Terrorism and violent extremism leading to terrorism present a significant threat to international peace and security. These crimes violate human rights, weaken development and can result in the loss of human life. Specifically, in connection with gender dimensions, the distinct ways in which youth and women are involved in and affected by terrorism is an area of increasing concern for the international community.
United Nations Security Council resolution 2242 (2015) reaffirms that women’s empowerment and gender equality are critical to conflict prevention and broader efforts to maintain international peace and security. It recognizes the need to mainstream gender considerations into United Nations’ bodies activities addressing the prevention of violent extremism and counterterrorism-related issues. Furthermore, the United Nations Secretary-General’s Plan of Action to Prevent Violent Extremism (A/70/674) states that counterterrorism and countering violent extremism strategies should protect and empower women.

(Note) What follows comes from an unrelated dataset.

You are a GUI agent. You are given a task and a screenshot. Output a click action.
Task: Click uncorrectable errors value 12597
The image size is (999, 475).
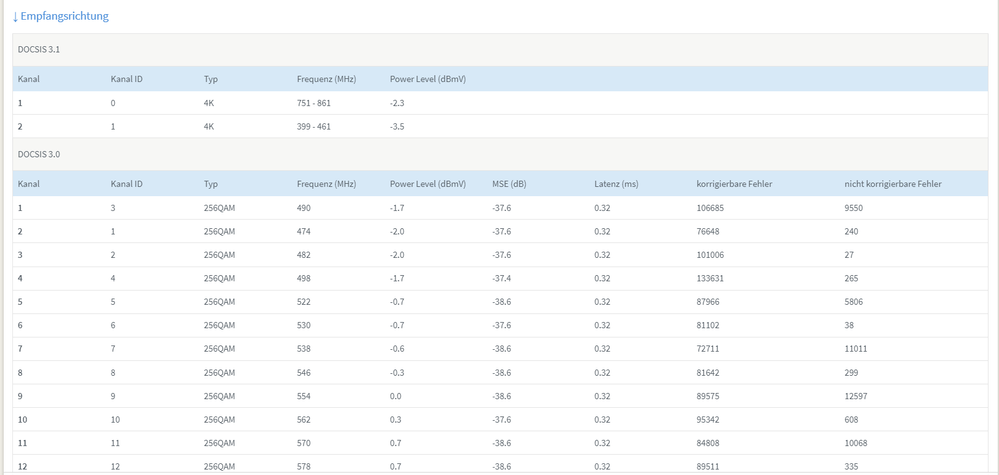click(858, 395)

In response to some of these challenges, UNODC is delivering a Japanese-funded project that includes a component on preventing women and youth's involvement in violent extremism and terrorism through effective criminal justice approaches for Bangladesh and the Maldives.
To support this project, UNODC’s Terrorism Prevention Branch (UNODC/TPB) delivered an online training on the gender dimensions of criminal justice responses to terrorism for Bangladesh and the Maldives on 24-25 February 2021. The training was conducted in coordination with UNODC's Regional Office for South Asia, the Programme Office in Bangladesh and the Programme Office in the Maldives. It aimed at supporting criminal justice measures and implementing strategies and policies that prevent and respond to the involvement of women in violent extremism leading to terrorism.
The objective of the joint online training was to discuss and present the work on the national editions of UNODC's handbook on the Gender Dimensions of Criminal Justice Responses to Terrorism with a focus on Bangladesh and Maldives. The handbook explores gender mainstreaming approaches in counterterrorism responses and gender aspects of terrorism-related offences, including online recruitment and gender dimensions of investigating and prosecuting terrorism-related offences. UNODC’s handbook was also the first-ever UN manual that was developed on the subject matter.
Over 70 participants attended the event, representing relevant agencies and institutions, as well as from academia. The manuals will be an essential tool to strengthen the work on gender dimensions of relevant agencies and institutions.